start
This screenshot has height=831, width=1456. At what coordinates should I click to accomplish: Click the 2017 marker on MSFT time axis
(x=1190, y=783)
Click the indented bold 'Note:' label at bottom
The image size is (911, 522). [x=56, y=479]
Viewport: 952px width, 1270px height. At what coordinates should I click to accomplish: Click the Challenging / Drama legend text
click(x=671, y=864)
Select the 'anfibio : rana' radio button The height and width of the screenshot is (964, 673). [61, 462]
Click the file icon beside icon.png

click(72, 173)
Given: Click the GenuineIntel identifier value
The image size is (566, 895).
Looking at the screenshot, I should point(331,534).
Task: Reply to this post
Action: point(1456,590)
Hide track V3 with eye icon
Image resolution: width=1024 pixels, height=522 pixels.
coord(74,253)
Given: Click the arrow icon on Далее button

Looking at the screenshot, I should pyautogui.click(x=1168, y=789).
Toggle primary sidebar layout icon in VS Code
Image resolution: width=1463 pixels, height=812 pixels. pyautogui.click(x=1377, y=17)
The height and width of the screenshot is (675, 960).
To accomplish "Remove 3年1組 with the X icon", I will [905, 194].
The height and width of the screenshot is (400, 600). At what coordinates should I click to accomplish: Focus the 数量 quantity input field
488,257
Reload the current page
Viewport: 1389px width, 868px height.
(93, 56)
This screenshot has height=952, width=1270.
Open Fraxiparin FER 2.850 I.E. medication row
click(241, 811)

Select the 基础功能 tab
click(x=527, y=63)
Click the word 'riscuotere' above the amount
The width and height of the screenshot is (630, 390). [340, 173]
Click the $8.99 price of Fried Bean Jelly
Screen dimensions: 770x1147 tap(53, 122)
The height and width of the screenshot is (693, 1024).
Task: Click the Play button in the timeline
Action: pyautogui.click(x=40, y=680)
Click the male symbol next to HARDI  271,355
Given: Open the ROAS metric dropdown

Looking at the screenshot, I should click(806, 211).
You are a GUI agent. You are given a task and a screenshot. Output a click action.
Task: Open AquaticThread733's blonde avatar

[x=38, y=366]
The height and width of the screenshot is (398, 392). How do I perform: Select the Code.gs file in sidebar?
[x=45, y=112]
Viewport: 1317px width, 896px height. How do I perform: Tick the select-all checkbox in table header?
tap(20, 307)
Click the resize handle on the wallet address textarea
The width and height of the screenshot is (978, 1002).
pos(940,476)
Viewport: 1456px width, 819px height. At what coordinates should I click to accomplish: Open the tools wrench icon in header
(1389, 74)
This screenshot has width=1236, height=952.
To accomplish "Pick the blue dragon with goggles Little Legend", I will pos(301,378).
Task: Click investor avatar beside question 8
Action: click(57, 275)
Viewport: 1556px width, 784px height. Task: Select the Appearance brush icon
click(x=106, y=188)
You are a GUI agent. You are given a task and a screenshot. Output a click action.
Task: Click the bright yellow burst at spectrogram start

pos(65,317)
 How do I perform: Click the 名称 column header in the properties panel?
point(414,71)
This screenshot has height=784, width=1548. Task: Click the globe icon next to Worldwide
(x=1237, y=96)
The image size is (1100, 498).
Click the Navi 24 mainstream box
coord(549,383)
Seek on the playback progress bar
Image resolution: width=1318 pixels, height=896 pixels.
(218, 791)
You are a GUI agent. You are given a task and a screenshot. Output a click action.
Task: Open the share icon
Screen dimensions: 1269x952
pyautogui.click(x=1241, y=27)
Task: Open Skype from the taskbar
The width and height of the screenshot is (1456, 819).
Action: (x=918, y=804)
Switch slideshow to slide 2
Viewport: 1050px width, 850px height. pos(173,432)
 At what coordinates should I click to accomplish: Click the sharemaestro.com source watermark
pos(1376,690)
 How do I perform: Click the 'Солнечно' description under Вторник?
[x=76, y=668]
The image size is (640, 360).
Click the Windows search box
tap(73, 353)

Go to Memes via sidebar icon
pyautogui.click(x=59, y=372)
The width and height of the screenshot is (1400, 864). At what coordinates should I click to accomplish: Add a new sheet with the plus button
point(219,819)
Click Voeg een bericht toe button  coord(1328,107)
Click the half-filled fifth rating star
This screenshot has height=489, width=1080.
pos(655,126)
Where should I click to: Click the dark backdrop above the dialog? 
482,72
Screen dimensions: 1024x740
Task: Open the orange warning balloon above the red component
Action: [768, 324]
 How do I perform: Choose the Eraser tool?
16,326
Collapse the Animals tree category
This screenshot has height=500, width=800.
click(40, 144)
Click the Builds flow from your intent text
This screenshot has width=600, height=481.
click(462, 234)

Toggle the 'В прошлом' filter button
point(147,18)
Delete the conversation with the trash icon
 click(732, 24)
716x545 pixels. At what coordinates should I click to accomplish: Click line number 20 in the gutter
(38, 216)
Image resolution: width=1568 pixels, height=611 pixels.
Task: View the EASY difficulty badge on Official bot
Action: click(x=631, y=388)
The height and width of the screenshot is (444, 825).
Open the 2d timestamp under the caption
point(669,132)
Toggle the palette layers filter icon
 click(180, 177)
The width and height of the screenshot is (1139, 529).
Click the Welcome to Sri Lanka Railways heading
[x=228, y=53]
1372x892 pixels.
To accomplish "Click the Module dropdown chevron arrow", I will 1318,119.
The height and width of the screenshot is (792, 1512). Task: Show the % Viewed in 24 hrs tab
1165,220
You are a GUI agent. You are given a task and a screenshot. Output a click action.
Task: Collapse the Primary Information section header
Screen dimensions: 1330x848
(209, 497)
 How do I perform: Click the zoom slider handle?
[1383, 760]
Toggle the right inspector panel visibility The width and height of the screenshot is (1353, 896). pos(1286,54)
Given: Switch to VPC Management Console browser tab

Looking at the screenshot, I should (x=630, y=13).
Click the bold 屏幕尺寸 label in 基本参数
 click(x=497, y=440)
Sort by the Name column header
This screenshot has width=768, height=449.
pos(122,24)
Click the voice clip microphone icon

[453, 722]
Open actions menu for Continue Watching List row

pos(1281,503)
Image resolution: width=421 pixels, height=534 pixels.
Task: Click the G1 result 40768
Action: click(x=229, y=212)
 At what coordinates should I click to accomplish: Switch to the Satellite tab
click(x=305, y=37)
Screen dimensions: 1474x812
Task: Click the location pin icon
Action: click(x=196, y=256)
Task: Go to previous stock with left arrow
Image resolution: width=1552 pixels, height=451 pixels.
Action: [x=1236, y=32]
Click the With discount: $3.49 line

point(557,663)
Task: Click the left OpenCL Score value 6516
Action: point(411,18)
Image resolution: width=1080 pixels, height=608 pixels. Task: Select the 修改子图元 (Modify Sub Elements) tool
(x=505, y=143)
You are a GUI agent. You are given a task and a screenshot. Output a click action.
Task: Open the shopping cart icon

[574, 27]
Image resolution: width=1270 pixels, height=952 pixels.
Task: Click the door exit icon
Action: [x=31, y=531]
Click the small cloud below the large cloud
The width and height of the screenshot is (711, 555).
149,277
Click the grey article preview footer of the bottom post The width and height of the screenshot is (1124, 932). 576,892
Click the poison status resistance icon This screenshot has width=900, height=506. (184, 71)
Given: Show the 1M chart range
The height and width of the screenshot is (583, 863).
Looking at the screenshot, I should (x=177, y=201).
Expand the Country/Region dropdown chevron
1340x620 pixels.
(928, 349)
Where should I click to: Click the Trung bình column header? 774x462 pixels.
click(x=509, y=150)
end
• **Request**:
Return all of the material above line for line, unchanged.

• **Expected answer**:
This screenshot has height=831, width=1456. At what coordinates should I click to accomplish: Click the 2017 marker on MSFT time axis
(x=1190, y=783)
Click the indented bold 'Note:' label at bottom
The image size is (911, 522). [x=56, y=479]
Viewport: 952px width, 1270px height. At what coordinates should I click to accomplish: Click the Challenging / Drama legend text
click(x=671, y=864)
Select the 'anfibio : rana' radio button The height and width of the screenshot is (964, 673). [61, 462]
Click the file icon beside icon.png

click(72, 173)
Given: Click the GenuineIntel identifier value
The image size is (566, 895).
Looking at the screenshot, I should point(331,534).
Task: Reply to this post
Action: point(1456,590)
Hide track V3 with eye icon
Image resolution: width=1024 pixels, height=522 pixels.
coord(74,253)
Given: Click the arrow icon on Далее button

Looking at the screenshot, I should pyautogui.click(x=1168, y=789).
Toggle primary sidebar layout icon in VS Code
Image resolution: width=1463 pixels, height=812 pixels. pyautogui.click(x=1377, y=17)
The height and width of the screenshot is (675, 960).
To accomplish "Remove 3年1組 with the X icon", I will [905, 194].
The height and width of the screenshot is (400, 600). At what coordinates should I click to accomplish: Focus the 数量 quantity input field
488,257
Reload the current page
Viewport: 1389px width, 868px height.
(93, 56)
This screenshot has height=952, width=1270.
Open Fraxiparin FER 2.850 I.E. medication row
click(241, 811)

Select the 基础功能 tab
click(x=527, y=63)
Click the word 'riscuotere' above the amount
The width and height of the screenshot is (630, 390). [340, 173]
Click the $8.99 price of Fried Bean Jelly
Screen dimensions: 770x1147 tap(53, 122)
The height and width of the screenshot is (693, 1024).
Task: Click the Play button in the timeline
Action: pyautogui.click(x=40, y=680)
Click the male symbol next to HARDI  271,355
Given: Open the ROAS metric dropdown

Looking at the screenshot, I should click(806, 211).
You are a GUI agent. You are given a task and a screenshot. Output a click action.
Task: Open AquaticThread733's blonde avatar

[x=38, y=366]
The height and width of the screenshot is (398, 392). How do I perform: Select the Code.gs file in sidebar?
[x=45, y=112]
Viewport: 1317px width, 896px height. How do I perform: Tick the select-all checkbox in table header?
tap(20, 307)
Click the resize handle on the wallet address textarea
The width and height of the screenshot is (978, 1002).
pos(940,476)
Viewport: 1456px width, 819px height. At what coordinates should I click to accomplish: Open the tools wrench icon in header
(1389, 74)
This screenshot has width=1236, height=952.
To accomplish "Pick the blue dragon with goggles Little Legend", I will pos(301,378).
Task: Click investor avatar beside question 8
Action: click(57, 275)
Viewport: 1556px width, 784px height. Task: Select the Appearance brush icon
click(x=106, y=188)
You are a GUI agent. You are given a task and a screenshot. Output a click action.
Task: Click the bright yellow burst at spectrogram start

pos(65,317)
 How do I perform: Click the 名称 column header in the properties panel?
point(414,71)
This screenshot has height=784, width=1548. Task: Click the globe icon next to Worldwide
(x=1237, y=96)
The image size is (1100, 498).
Click the Navi 24 mainstream box
coord(549,383)
Seek on the playback progress bar
Image resolution: width=1318 pixels, height=896 pixels.
(218, 791)
You are a GUI agent. You are given a task and a screenshot. Output a click action.
Task: Open the share icon
Screen dimensions: 1269x952
pyautogui.click(x=1241, y=27)
Task: Open Skype from the taskbar
The width and height of the screenshot is (1456, 819).
Action: (x=918, y=804)
Switch slideshow to slide 2
Viewport: 1050px width, 850px height. pos(173,432)
 At what coordinates should I click to accomplish: Click the sharemaestro.com source watermark
pos(1376,690)
 How do I perform: Click the 'Солнечно' description under Вторник?
[x=76, y=668]
The image size is (640, 360).
Click the Windows search box
tap(73, 353)

Go to Memes via sidebar icon
pyautogui.click(x=59, y=372)
The width and height of the screenshot is (1400, 864). At what coordinates should I click to accomplish: Add a new sheet with the plus button
point(219,819)
Click Voeg een bericht toe button  coord(1328,107)
Click the half-filled fifth rating star
This screenshot has height=489, width=1080.
pos(655,126)
Where should I click to: Click the dark backdrop above the dialog? 
482,72
Screen dimensions: 1024x740
Task: Open the orange warning balloon above the red component
Action: [768, 324]
 How do I perform: Choose the Eraser tool?
16,326
Collapse the Animals tree category
This screenshot has height=500, width=800.
click(40, 144)
Click the Builds flow from your intent text
This screenshot has width=600, height=481.
click(462, 234)

Toggle the 'В прошлом' filter button
point(147,18)
Delete the conversation with the trash icon
 click(732, 24)
716x545 pixels. At what coordinates should I click to accomplish: Click line number 20 in the gutter
(38, 216)
Image resolution: width=1568 pixels, height=611 pixels.
Task: View the EASY difficulty badge on Official bot
Action: click(x=631, y=388)
The height and width of the screenshot is (444, 825).
Open the 2d timestamp under the caption
point(669,132)
Toggle the palette layers filter icon
 click(180, 177)
The width and height of the screenshot is (1139, 529).
Click the Welcome to Sri Lanka Railways heading
[x=228, y=53]
1372x892 pixels.
To accomplish "Click the Module dropdown chevron arrow", I will 1318,119.
The height and width of the screenshot is (792, 1512). Task: Show the % Viewed in 24 hrs tab
1165,220
You are a GUI agent. You are given a task and a screenshot. Output a click action.
Task: Collapse the Primary Information section header
Screen dimensions: 1330x848
(209, 497)
 How do I perform: Click the zoom slider handle?
[1383, 760]
Toggle the right inspector panel visibility The width and height of the screenshot is (1353, 896). pos(1286,54)
Given: Switch to VPC Management Console browser tab

Looking at the screenshot, I should (x=630, y=13).
Click the bold 屏幕尺寸 label in 基本参数
 click(x=497, y=440)
Sort by the Name column header
This screenshot has width=768, height=449.
pos(122,24)
Click the voice clip microphone icon

[453, 722]
Open actions menu for Continue Watching List row

pos(1281,503)
Image resolution: width=421 pixels, height=534 pixels.
Task: Click the G1 result 40768
Action: click(x=229, y=212)
 At what coordinates should I click to accomplish: Switch to the Satellite tab
click(x=305, y=37)
Screen dimensions: 1474x812
Task: Click the location pin icon
Action: click(x=196, y=256)
Task: Go to previous stock with left arrow
Image resolution: width=1552 pixels, height=451 pixels.
Action: [x=1236, y=32]
Click the With discount: $3.49 line

point(557,663)
Task: Click the left OpenCL Score value 6516
Action: point(411,18)
Image resolution: width=1080 pixels, height=608 pixels. Task: Select the 修改子图元 (Modify Sub Elements) tool
(x=505, y=143)
You are a GUI agent. You are given a task and a screenshot. Output a click action.
Task: Open the shopping cart icon

[574, 27]
Image resolution: width=1270 pixels, height=952 pixels.
Task: Click the door exit icon
Action: [x=31, y=531]
Click the small cloud below the large cloud
The width and height of the screenshot is (711, 555).
149,277
Click the grey article preview footer of the bottom post The width and height of the screenshot is (1124, 932). 576,892
Click the poison status resistance icon This screenshot has width=900, height=506. (184, 71)
Given: Show the 1M chart range
The height and width of the screenshot is (583, 863).
Looking at the screenshot, I should (x=177, y=201).
Expand the Country/Region dropdown chevron
1340x620 pixels.
(928, 349)
Where should I click to: Click the Trung bình column header? 774x462 pixels.
click(x=509, y=150)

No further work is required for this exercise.